I Comyn, sia per avere un più rapido accesso ai luoghi sacri degli Hastur sia perché la gente non si addentrasse per errore nella zona veramente pericolosa, avevano ancor più alimentato la paura di quella regione, con deboli matrici trappola e sistemi analoghi; adesso, comunque, quella paura ci era utile, perché potevamo allontanarci dalla città senza essere visti.
Tuttavia, Dyan conosceva al pari di me quella zona, e in previsione di qualche brutto incontro avevo con me la pistola.
Superata l'antica zona abitata, passammo accanto al vecchio spazioporto dei terrestri, che da molti anni era chiuso, benché le sue strutture fossero sostanzialmente intatte.
In origine, per non dare ai terrestri aree coltivabili o utili foreste, i Comyn avevano assegnato loro quella zona disabitata, la più vasta di quelle non pericolose, ma chiusa tra aree radioattive. Oggi anche quella zona era divenuta radioattiva a causa degli scarichi delle astronavi e i terrestri avevano rinunciato a bonificarla, limitandosi ad aggiungere a un altro spazioporto, quello di New Chicago, uno scalo passeggeri. In alcuni punti, il vecchio spazioporto era ancor più radioattivo delle aree avvelenate con la polvere prima che Varzil e gli Hastur la mettessero al bando.

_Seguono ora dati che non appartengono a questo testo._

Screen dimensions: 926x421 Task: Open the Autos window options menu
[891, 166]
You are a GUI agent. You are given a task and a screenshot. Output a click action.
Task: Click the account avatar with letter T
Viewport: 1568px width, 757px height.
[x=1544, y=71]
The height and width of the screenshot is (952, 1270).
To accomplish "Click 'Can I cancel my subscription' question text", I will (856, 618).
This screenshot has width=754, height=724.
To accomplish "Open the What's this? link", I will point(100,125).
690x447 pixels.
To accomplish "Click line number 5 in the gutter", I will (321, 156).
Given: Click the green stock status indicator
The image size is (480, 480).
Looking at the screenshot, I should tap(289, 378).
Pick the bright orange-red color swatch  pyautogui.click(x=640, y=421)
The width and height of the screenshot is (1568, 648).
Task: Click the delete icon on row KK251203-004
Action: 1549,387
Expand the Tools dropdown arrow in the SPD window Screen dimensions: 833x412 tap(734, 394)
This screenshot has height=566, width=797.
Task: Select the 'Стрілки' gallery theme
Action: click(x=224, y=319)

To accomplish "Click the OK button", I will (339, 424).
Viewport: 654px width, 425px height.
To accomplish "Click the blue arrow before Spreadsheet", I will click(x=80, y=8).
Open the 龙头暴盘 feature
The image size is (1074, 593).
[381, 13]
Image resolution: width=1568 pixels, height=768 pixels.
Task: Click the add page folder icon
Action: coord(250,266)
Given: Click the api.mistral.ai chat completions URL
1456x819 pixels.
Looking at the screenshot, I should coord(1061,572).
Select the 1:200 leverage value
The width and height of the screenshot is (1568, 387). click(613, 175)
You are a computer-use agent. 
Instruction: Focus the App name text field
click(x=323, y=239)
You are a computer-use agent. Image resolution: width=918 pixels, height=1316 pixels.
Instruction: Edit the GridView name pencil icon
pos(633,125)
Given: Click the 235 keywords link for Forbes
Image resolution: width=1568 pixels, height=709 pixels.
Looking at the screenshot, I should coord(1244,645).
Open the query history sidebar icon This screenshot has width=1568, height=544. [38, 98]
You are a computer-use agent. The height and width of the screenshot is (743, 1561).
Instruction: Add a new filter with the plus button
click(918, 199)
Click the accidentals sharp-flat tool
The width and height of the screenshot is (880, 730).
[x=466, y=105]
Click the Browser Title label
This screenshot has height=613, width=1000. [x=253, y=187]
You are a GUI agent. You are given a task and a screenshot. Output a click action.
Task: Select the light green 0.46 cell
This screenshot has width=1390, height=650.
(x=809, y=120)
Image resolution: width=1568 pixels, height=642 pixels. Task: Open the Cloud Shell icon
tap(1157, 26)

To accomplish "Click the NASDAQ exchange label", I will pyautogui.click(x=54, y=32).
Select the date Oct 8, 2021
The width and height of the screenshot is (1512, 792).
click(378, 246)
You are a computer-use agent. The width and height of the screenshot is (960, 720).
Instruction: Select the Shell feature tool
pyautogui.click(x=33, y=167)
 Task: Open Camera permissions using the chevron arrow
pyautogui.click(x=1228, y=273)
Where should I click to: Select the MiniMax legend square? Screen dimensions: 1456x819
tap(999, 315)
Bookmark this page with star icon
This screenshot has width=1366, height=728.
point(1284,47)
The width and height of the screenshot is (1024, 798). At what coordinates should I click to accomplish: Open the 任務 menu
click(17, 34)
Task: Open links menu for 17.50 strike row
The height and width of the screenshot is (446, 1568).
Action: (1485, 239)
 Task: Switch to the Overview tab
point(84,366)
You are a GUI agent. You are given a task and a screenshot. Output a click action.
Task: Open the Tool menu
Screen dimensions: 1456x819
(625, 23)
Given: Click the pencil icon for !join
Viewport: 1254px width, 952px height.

Poco più avanti c'era la Strada Proibita vera e propria, il canyon naturale che si allunga per mille miglia nelle Pianure, dagli Hellers a Dalereuth, e che è sufficientemente largo per permettere il passaggio di sei cavalli affiancati. Le pareti del canyon sono alte solo dieci braccia, ma chi lo percorre è completamente invisibile a chiunque si trovi nelle Pianure, e la Strada Proibita attraversa il continente come se un dio o un gigante, nei passati millenni, avesse graffiato la terra con un'enorme unghia che tagliava pianure e colline.